Мои глаза сами собой наполнились слезами. Никто, никогда не говорил мне таких слов. При живых родителях, сестрах я всегда чувствовала себя как будто изгоем, не нужной, отвергнутой. И никогда я не чувствовала такой любви и нежности, какими были наполнены слова старика, плачущего в моих объятиях.
— Хорошо, папа, я постараюсь, — прохрипела я, сглатывая подступивший к горлу комок. — Я тоже тебя люблю. Я постараюсь, подружиться с этим Кинкеем, раз ты этого так хочешь.
— Спасибо, мой хороший. Спасибо, — тихо прошептал он. — А теперь ложись и отдохни. Как говорили мудрецы древности: “Голод, холод и покой победят любую хворь”. Вот только голодом мы тебя морить не будем. Сейчас организуем тебе что-нибудь вкусненькое. Чего ты хочешь? — На лице старика расцвела улыбка.
— На твое усмотрение, папа. Съем всё, что ты мне принесешь, — в ответ улыбнулась я.

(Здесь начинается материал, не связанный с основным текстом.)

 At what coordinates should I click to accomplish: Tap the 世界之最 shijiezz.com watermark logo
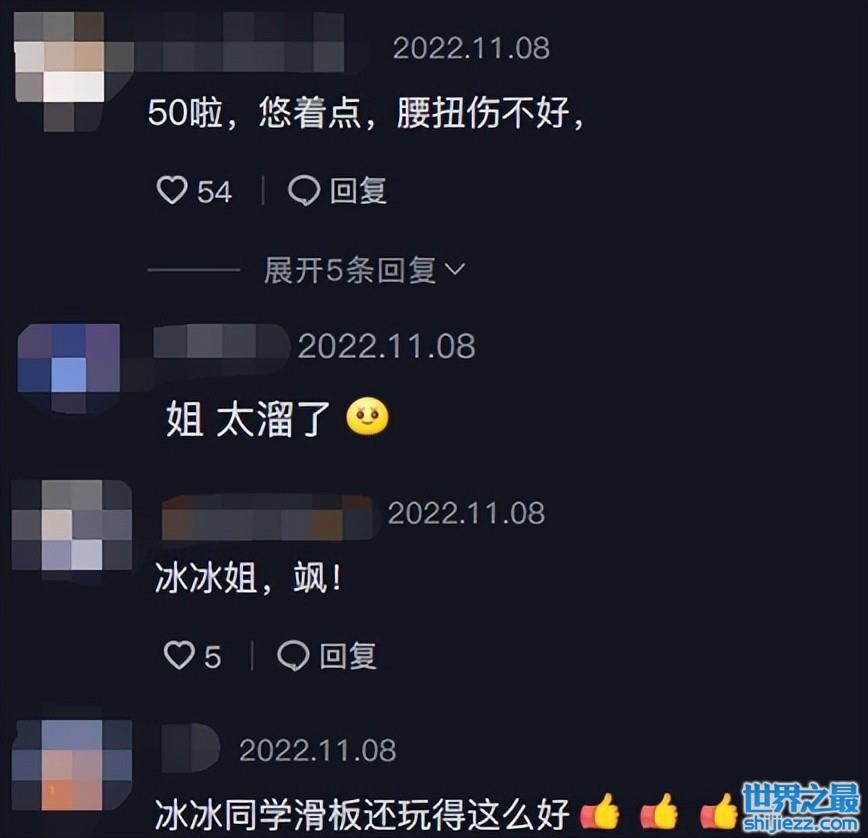tap(800, 807)
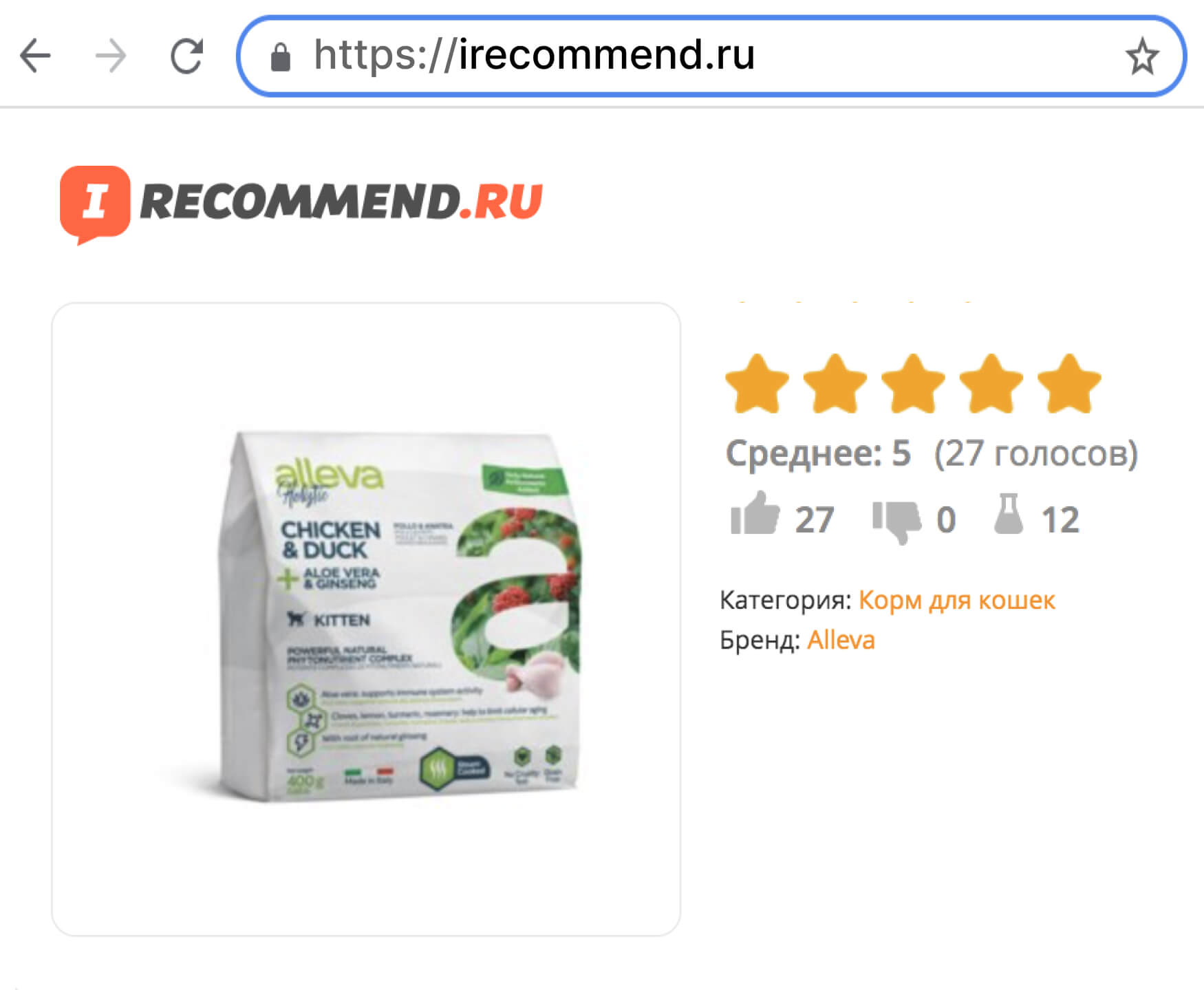
Task: Click the browser back arrow
Action: click(36, 56)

Просияв, мужчина уложил меня в постель, а сам, развернувшись, тихо вышел за дверь. Раздался тихий шелест его удаляющихся шагов, сменившийся тишиной.
Я снова взглянула на висящие на стенах картины - глаза нарисованных вельмож светились одобрением. Усмехнувшись, я вернула уже успевший высохнуть компресс на голову, подтянула одеяло к самому подбородку и погрузилась в спокойный сон.